### Document
6. The method of claim 1, wherein the publisher is located on a first computer, the object is located on a second computer, and the subscriber is located on a third computer.
7. The method of claim 6, wherein the plurality of structured messages are transmitted from the publisher to the object using a connection bundle with a plurality of alternative paths.
8. The method of claim 1, wherein applying the at least one transform further comprises:
grouping a plurality of stock trades stored in plurality of structured messages by a stock issue and an hour.
9. The method of claim 8, wherein applying the at least one transform further comprises:
computing a total volume, a maximum price, and a minimum price for the stock issue during the hour.
10. The method of claim 1, further comprising:
distributing, by a service, the at least one transform within the overlay network.
11. The method of claim 1, wherein the step of storing the history of the plurality of structured messages in the stable storage is performed prior to the publisher first transmitting the plurality of structured messages through the overlay network.
12. The method of claim 1, wherein the at least one output message is ignored by the subscriber when the at least one output message is duplicative.
13. The method of claim 1, wherein the step of transmitting the inquiry message from the object to the publisher further comprises:
determining whether the missing information has been received by the object within a time period;
responsive to the missing information not being received by the object within the time period, retransmitting the inquiry message from the object to the publisher.
14. The method of claim 1, wherein the step of retrieving the missing information from the plurality of structured messages in the stable storage at the publisher comprises:
retrieving a structured message with a highest value in the gap in the set of values from the plurality of structured messages in the stable storage at the publisher.

### What to produce
Answer from the patent claims above:
1. On which computer is the subscriber located in claim 6?
2. What three figures does claim 9 compute for the stock issue during the hour?
3. According to claim 12, when does the subscriber ignore the at least one output message?

### Recorded data
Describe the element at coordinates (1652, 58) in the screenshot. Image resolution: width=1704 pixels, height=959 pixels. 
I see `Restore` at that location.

### Solution
1. The third computer.
2. A total volume, a maximum price, and a minimum price.
3. When the at least one output message is duplicative.